メタアナリシスでは、リファンピンよりもイソニアジドの方が肝毒性のリスクが高いことがわかった(プールRR、4.22 [95% CI, 2.21-8.06]; n = 7339)。
【結論と関連性】 LTBIのスクリーニングの有益性と有害性を、スクリーニングを行わない場合と比較して直接評価した研究はない。TSTおよびIGRAは、中程度の感度と高い特異性を有していた。推奨されるレジメンによるLTBIの治療は、活動性結核への進行リスクを減少させた。イソニアジドは、プラセボやリファンピンよりも高い確率で肝毒性に関連していた。


discussion要約 written with ChatGPT4.0

この研究では、成人におけるLTBI(潜在性結核感染症)のスクリーニングの利益とリスクについてのエビデンスを検討しました。表2では、各KQのエビデンスの強さを含む主要な結果の要約が提供されています。
研究で得られたエビデンスは、現在利用可能なテストは適度に感度が高く、非常に特異的であることを示唆しています。しかし、このエビデンスの一次診療の診療所や集団への適用性はやや不確かです。それでも、高リスクの集団を対象とした診療所(例:高い結核率を持つ国で一時的または恒久的に滞在した人々を対象とするクリニック)などで適用することは妥当であると考えられます。
CDC推奨の治療法とプラセボの有効性に関する最良のエビデンスは、IUAT試験(n = 27,830)から得られました。しかし、現行の感度分析で使用された治療研究は、一次診療の設定でのスクリーニングを通じてLTBIと特定された集団を対象としておらず、適用性が不確かです。
イソニアジドとプラセボの比較に関するエビデンスの適用性に関しては、試験は40年以上前(1963年、1965年、1968年、1978年、1982年)に発表され、LTBIの治療は何十年もの間標準的な治療法でした。より現代的なデータは利用できませんでした。
イソニアジドの初期研究では、肝毒性がプラセボと比較して4〜5倍高かったが、肝毒性による死亡は非常にまれでした。その後の研究では、治療期間を短くし、他の治療法を評価することで、有害事象の軽減や服薬遵守の向上を目指しました。その結果、現在のCDC推奨のLTBI治療法(リファンピシン、イソニアジド+リファペンチン、イソニアジド+リファンピン)は、イソニアジド単独よりも劣らない効果、改善された服薬遵守、および肝毒性のリスクが低いことが示されました。
総じて、この研究は、成人におけるLTBIスクリーニングの利益とリスクに関するエビデンスを検討し、現在利用可能なテストは適度な感度と高い特異性を持っていることを示しました。
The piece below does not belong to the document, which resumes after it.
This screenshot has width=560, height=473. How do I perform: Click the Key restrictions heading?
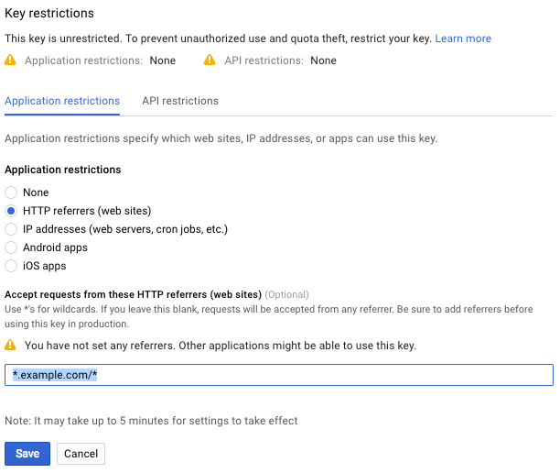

ただし、一次診療設定への適用性はやや不確かであるため、今後の研究でさらに検討が必要です。また、治療法の有効性についても、古いデータに依存しているため、現代の状況における治療法の効果については明確でありません。しかし、現在のCDC推奨のLTBI治療法は、従来の治療法に比べて劣らない効果、改善された服薬遵守、および肝毒性のリスクが低いことが示唆されています。

今後の研究では、現代の状況における治療法の効果や一次診療設定への適用性に焦点を当て、さらなるエビデンスの蓄積が期待されます。これにより、潜在性結核感染症のスクリーニングと治療の最適な方法を見つけることができるでしょう。